As we can see, each vtbl contains the correct addresses of functions for each virtual function in corresponding class. Here correct means the address of the corresponding function of the most derived class that defines/overrides that function. When we instantiate the class, the instance will contain a pointer to the virtual function table (vptr) of the instantiated class. When we call a virtual function on an object, the object always has the type of its class, so in any case the function defined in that very class will be called, that's why virtual functions do not considered when working with objects. When we store an object of a derived class within a pointer to a base class, then virtual functions "work". The call of a virtual function is somehow translated at run-time and the corresponding function from the virtual function table of the class of underlying object (not the pointer type) is chosen. So let's see several examples of calls:

Base *pb1 = new Child();
Base *pb2 = new GrandChild();
Child *pc = new GrandChild();

pb1->func1(); // calls Child::func1
pb2->func1(); // calls GrandChild::func1

pb1->func3(); // calls Base::func3
pb2->func3(); // calls GrandChild::func3

pc->func2(); // calls Child::func2
pc->func3(); // calls GrandChild::func3
pc->func4(); // calls Base::func4

Thus, what function is called depends on what type of object the pointer points to, which can't be known at compile-time, that is why the virtual function call is decided at run-time. The same works for references, because they also work with addresses, not objects. As I am testing my examples with Visual Studio, I will give the implementation details for Visual C++ compiler. It stores the vptr as the first member of object. So, for example, the first call from the example above is converted to something like this:

reinterpret_cast<void (*)()>(*(int *)*((int *)pb1 + 0))();

If we run this code, it will do exactly the same as the first call in the list above (pb1->func1()). So let's break it down into smaller pieces to understand what really happens there. Here is the extracted version of a virtual function call:

typedef void (*fptr)();

// vptr is aligned with the start of the object, so we can get the vptr
int *vptr = (int *)pb1;

// vptr points to the correct vtbl, so the address of the vtbl is
int *vtbl = (int *)*vptr;

// func1 is the first function in the vtable,
// so its offset is 0, as it is stored in vtbl
// offset may be stored in bytes also (+4 bytes for each pointer on 32-bit platform)
fptr func1 = reinterpret_cast<fptr>(*(vtbl + 0));

// call the function
func1();

As I already mentioned, the standard does not specify the implementation details, so this kind of code will be not only superfluous, but either non-portable. Anyway, I hope it gave a better understanding of how things turn over during the run-time. Thus, the virtual function call (by means of a pointer or a reference) is not an ordinary call and has a little performance overhead, which may turn into a huge if we have numerous calls.

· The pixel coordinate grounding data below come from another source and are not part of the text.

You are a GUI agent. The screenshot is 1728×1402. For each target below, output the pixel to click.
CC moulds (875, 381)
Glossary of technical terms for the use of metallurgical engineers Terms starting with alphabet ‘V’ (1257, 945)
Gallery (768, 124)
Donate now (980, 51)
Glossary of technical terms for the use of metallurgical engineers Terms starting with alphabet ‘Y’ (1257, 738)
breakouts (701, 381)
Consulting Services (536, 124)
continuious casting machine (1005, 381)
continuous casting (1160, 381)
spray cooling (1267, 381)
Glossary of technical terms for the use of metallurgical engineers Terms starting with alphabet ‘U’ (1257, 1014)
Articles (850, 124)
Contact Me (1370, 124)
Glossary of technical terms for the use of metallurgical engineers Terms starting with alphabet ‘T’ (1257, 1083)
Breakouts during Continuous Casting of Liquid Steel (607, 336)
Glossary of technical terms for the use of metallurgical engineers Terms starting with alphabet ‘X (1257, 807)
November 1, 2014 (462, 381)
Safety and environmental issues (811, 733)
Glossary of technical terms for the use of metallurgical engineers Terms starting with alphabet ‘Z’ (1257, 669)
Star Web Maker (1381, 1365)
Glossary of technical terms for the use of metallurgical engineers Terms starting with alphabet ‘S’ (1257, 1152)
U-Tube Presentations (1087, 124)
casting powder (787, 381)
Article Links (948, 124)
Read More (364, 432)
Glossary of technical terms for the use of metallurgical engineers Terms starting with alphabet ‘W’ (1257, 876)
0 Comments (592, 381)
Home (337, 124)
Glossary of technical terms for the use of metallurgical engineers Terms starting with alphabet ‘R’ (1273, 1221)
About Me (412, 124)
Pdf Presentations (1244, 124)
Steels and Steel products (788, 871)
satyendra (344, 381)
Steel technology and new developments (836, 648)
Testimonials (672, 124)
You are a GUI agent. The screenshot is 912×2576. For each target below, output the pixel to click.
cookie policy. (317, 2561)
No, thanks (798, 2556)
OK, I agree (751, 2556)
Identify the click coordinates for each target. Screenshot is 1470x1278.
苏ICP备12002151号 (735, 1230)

We now know that a virtual function call via a pointer is converted to something else using vtbl and vptr. But someone should create them and correctly initialize. And this someone is the compiler for the virtual function table. Remember, I wrote in the last article, that if we do not define a body for a virtual function the compiler will complain even if we do not create any objects of that class. That is because it creates a virtual function table, but the function body is not there, and the compiler cannot initialize the corresponding function pointer. As for vptr, the compiler generates some extra code in the constructor of the class, which it usually adds before the code we write. Even if we do not define a constructor, the compiler generates a default one, and the initialization of vptr is there. So each time we create an object of a polymorphic class, vptr is correctly initialized and points to the vtbl of that class.

Let's see what happens when a class inherits from several polymorphic classes. Again it is implementation-dependent, though, generally, the picture is the following. In this case, the number of virtual function tables for a class is equal to the number of polymorphic base (immediate) classes. And each object of the class contains exactly as many vptr's as many polymorphic base (immediate) classes it has. Now in order for each function to know which sub-object it should use, the vtbl also stores the offset of the corresponding sub-object in the most-derived object. The rest of the story is actually the same thing as for single inheritance hierarchy, so I will not go further. Just to note, Visual C++ compiler stores the virtual functions of the most-derived class in the virtual function table of the first base, so the first vptr points to a virtual function table which has the function pointers for all virtual functions of first base class, plus, the function pointers for all virtual functions of the derived class itself.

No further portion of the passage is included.